South Oxfordshire District Council – South Oxfordshire District Council is very close to submitting their final Local Plan to the Secretary of State. Despite the Government’s new formula for calculating housing need suggesting that the number of homes in South Oxfordshire should decrease, Cllr John Cotton, Leader of the Council is determined to progress with current levels to give the council a level of flexibility over delivery, particularly in light of the need to deliver a new bridge across the Thames before a strategic site in Culham can be unlocked.

St Albans District Council – With the oldest local plan in England, it was no surprise when this council was added to DCLG’s ‘naughty list’. Following the failed High Court challenge to the Inspector’s findings earlier this year, the council is progressing quickly with a revised plan with an imminent ‘Issues and Options’ Regulation 18 consultation approved last month. This would include a further call for sites for consideration.

Stevenage – Following an intervention by the MP for Stevenage, Stephen McPartland, the Secretary of State has instructed that the local plan is not adopted, even though the Inspector has found it sound.
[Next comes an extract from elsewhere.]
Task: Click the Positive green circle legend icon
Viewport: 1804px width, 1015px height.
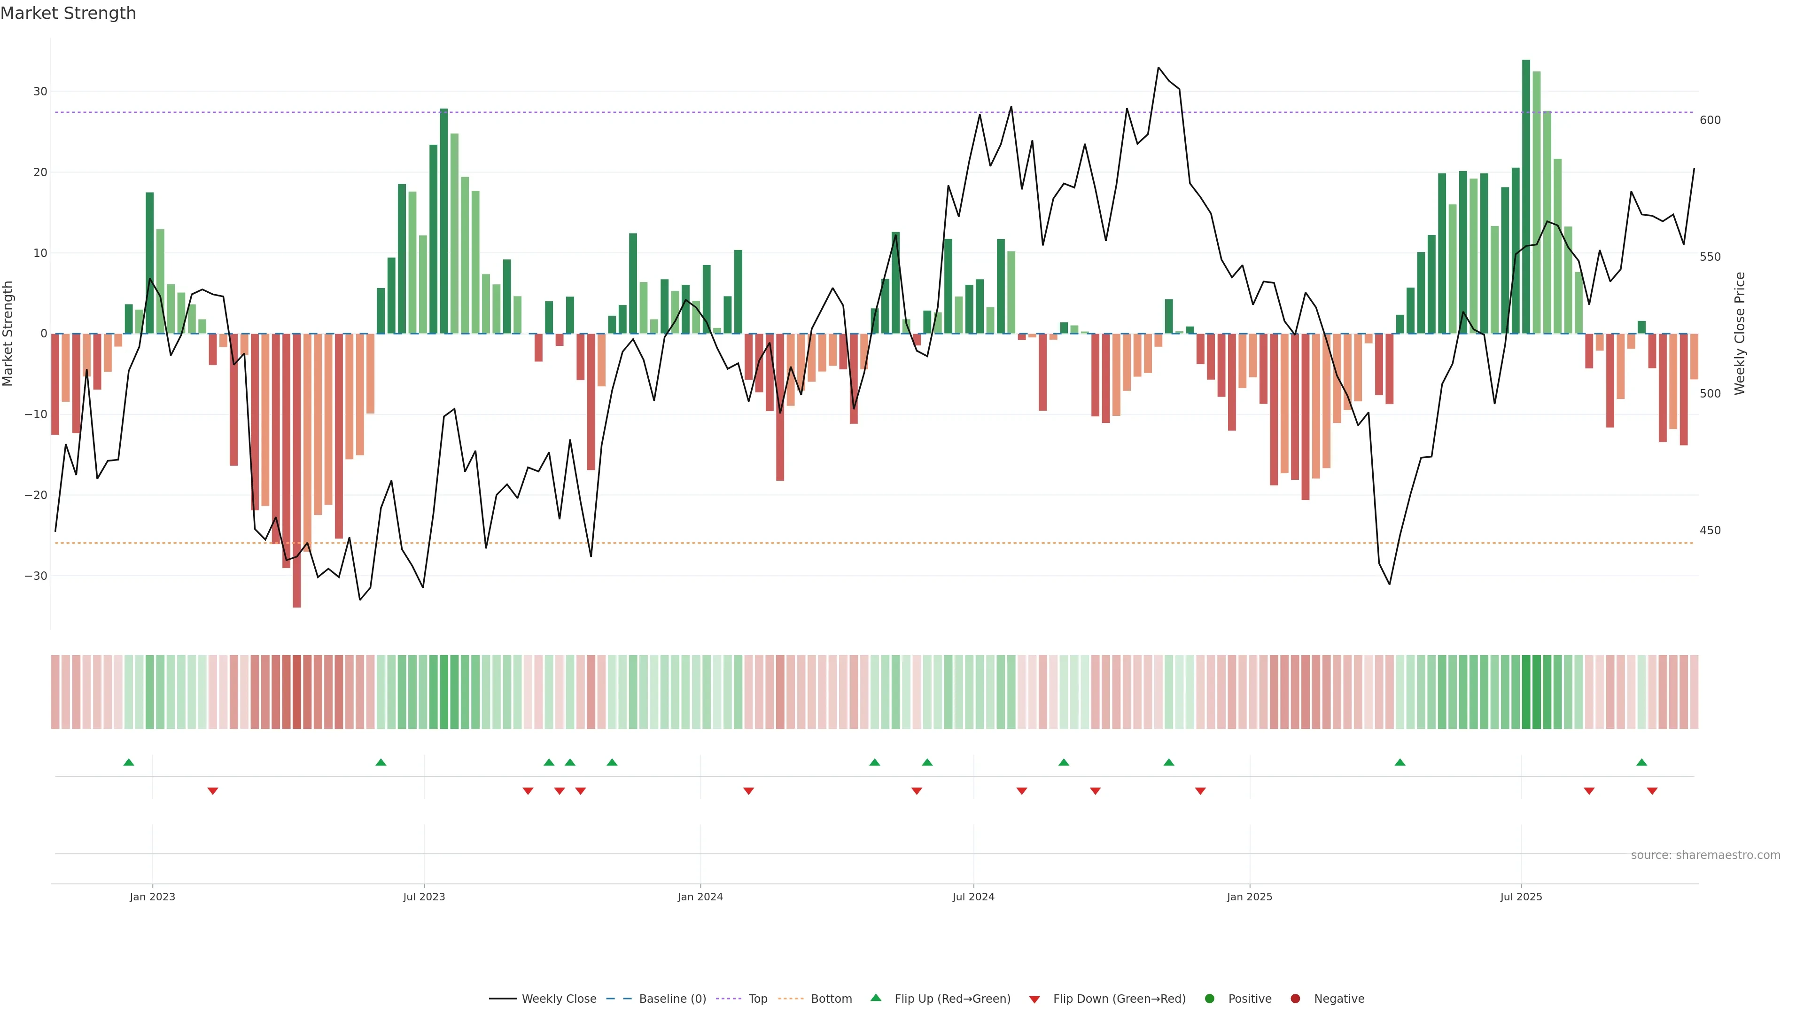Action: pyautogui.click(x=1209, y=999)
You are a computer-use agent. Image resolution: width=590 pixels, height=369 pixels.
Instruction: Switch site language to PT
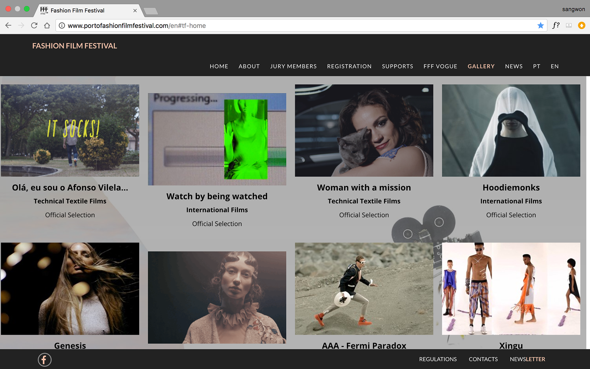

No date on future action has yet been announced.

Tandridge District Council – There is no update in Tandridge, the Council is still reviewing the responses received from the Garden Villages Consultation, to determine which of the four options is the preferred site. Two remain the front runners: Redhill Aerodrome and South Godstone.

Test Valley Borough Council – Test Valley Borough Council are preparing their Issues and Options document in the final quarter of 2017. The council expects to hold the consultation (Reg 18) at the end of 2018, and Reg 19 at the end of 2019. It is anticipated that the Local Plan will be submitted in Autumn 2020, with examination in Winter 2020. It hopes to adopt the plan in late 2021.

Three Rivers – Three Rivers Council is in the process of preparing its Local Plan which is proposed to last up to the year 2032.

The timetable for the District’s Local Plan was updated in July 2017, with the ‘Issues & Options and Call for Sites’ consultation stage running from 28 July to 8 September. The council are currently considering the feedback to this stage of the consultation.

The Local Plan ‘Preferred Options; are set to be consulted on in June 2018, with the publication of the full Local Plan Consultation set for December 2018. Following this, the Council intends to adopt its Local Plan in early 2020.

Waverley Borough Council – The Council updated its Local Development Scheme in October this year. The Council will start a consultation on the draft charging schedule in December this year, which will run until January 2018. The Council expects to submit the local plan for examination in March/April 2018.

Welwyn Hatfield Borough Council – The first stage of EiP of this local plan has concluded, with the second and third due to take place in the New Year. There is an identified issue with the plan not meeting the OAN, which will need to be addressed.